Directive: Repeat word for word everything in the Dubai jobs thread from "Company car (some" down to "out to Dubai.".

Selection:
* * * *

# Living & Working in Dubai.. is now a good time?



## kermit (Nov 20, 2008)

Hi,

Wanted some honest information regarding living and working in Dubai. I am based in the UK (british asian) and have lived and worked all my life in the UK.

However I recently secured a job working for an established UK company to live and work in Dubai (they are attempting to establish a part of their business in the UAE).

The package on offer is:

£45k tax free
Accomodation allowance (not sure how much, I was advised it would be enough for 1 bedroom furnished flat)
Company car (some japanese low budget thing but I have the option to put in some of my salary and purchase something a bit more up market)
3 return flight tickets
Healthcare
*Visa etc*

I have been working out the costs of living there based on the info on the net and it looks okay for one person however I have a young family in the UK and at some point down the line I would want to bring them out to Dubai.

However I am starting to think the cost will get to a point that the £45k is not all that great once you start factor in costs of education for one child (I have two that will require education).

Anyone care to shed light on the above, should I accept the offer as I am starting to think the rosey picture of living in the UAE is not that great anymore.

Thanks,

T


----------



## Guest (Nov 22, 2008)

*Good thinking is better than not thinking*



kermit said:


> Hi,
> 
> Wanted some honest information regarding living and working in Dubai. I am based in the UK (british asian) and have lived and worked all my life in the UK.
> 
> ...



T,

Applaud yourself for even questioning these things. So many others just fall into a dream state of what they think or want things to be, then go, and end up finding what they had blocked from occuring - that being, reality. 

It is difficult to say if the salary is sufficient. The housing and car allowance do help, but do understand that housing is outrageously expensive still. The health insurance is something that is also often bypassed consciously, just assuming that big brother will take care of all needs, when many of the insurance plans end up being so low, literally BP 35K cap in benefits, or worse. Also, have you looked into what your situation will be when you return to the UK? Many fail to even think about it, and later find out that they do not have health insurance benefits when they get back. Not so much a shocker, but quite in line with reality, if indeed it is looked into and known the situation beforehand.

* * * *

Data provided:
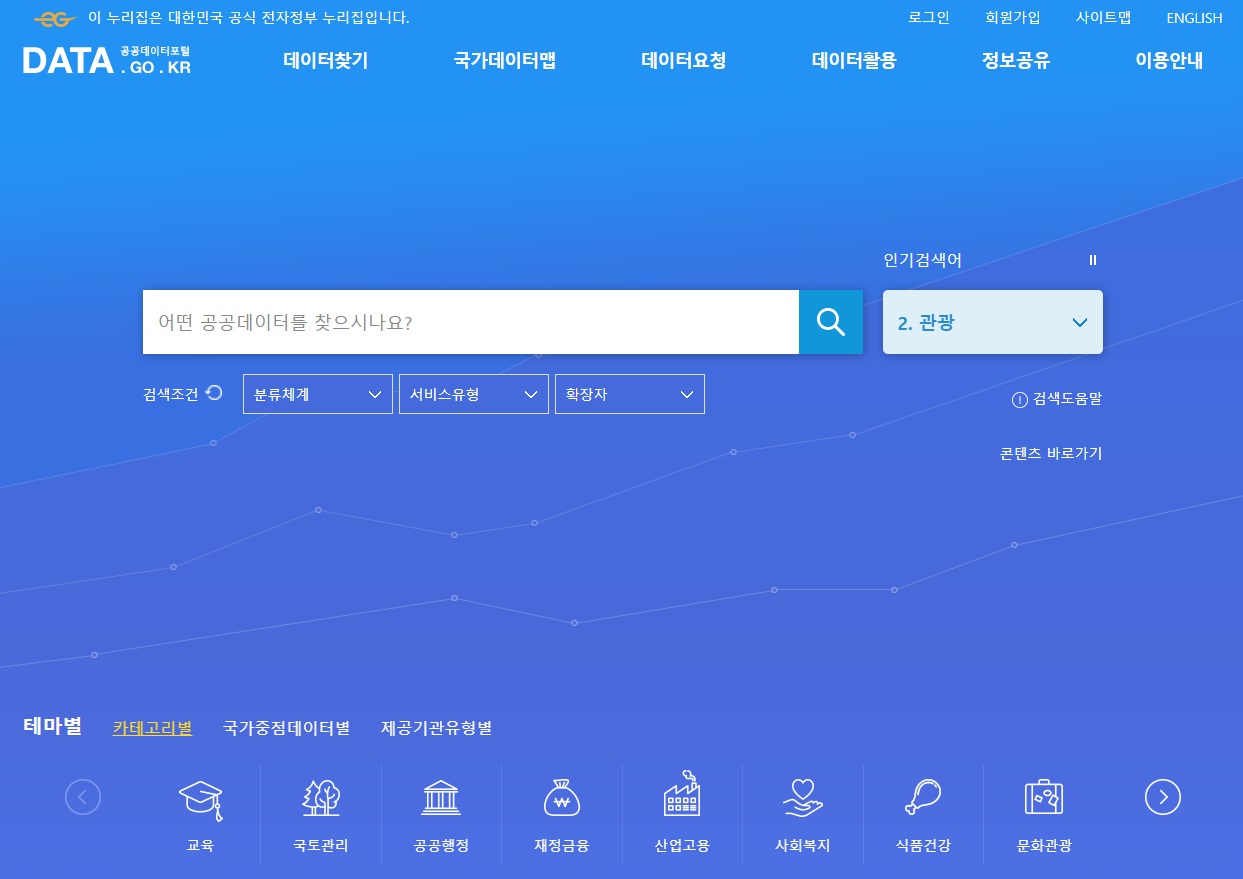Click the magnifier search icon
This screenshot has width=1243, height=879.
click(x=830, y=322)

* * * *

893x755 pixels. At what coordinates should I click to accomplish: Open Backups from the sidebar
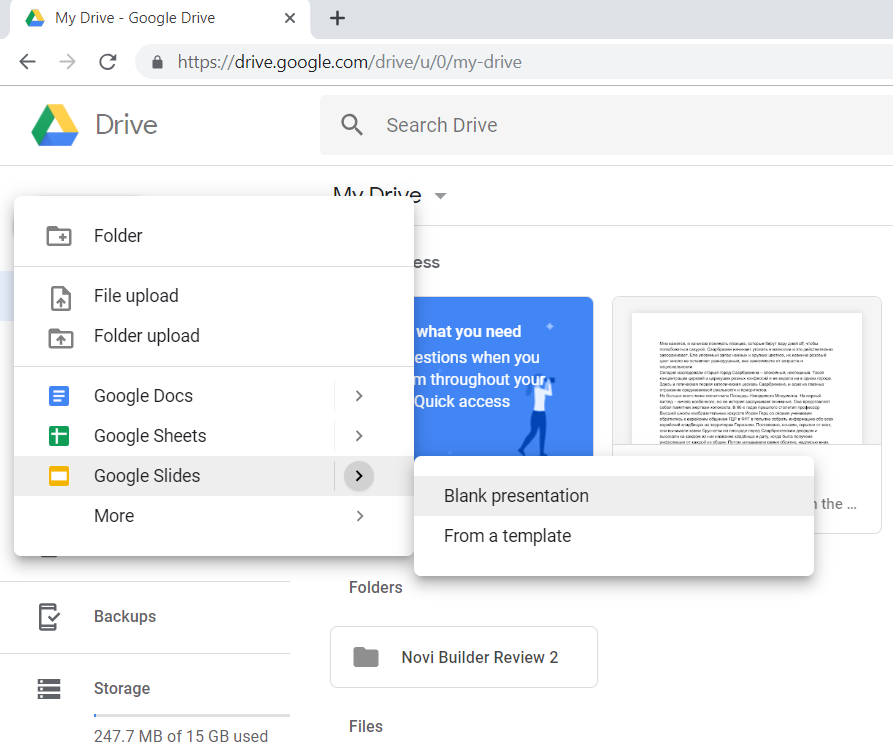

* * * *

Exercise result:
Company car (some japanese low budget thing but I have the option to put in some of my salary and purchase something a bit more up market)
3 return flight tickets
Healthcare
*Visa etc*

I have been working out the costs of living there based on the info on the net and it looks okay for one person however I have a young family in the UK and at some point down the line I would want to bring them out to Dubai.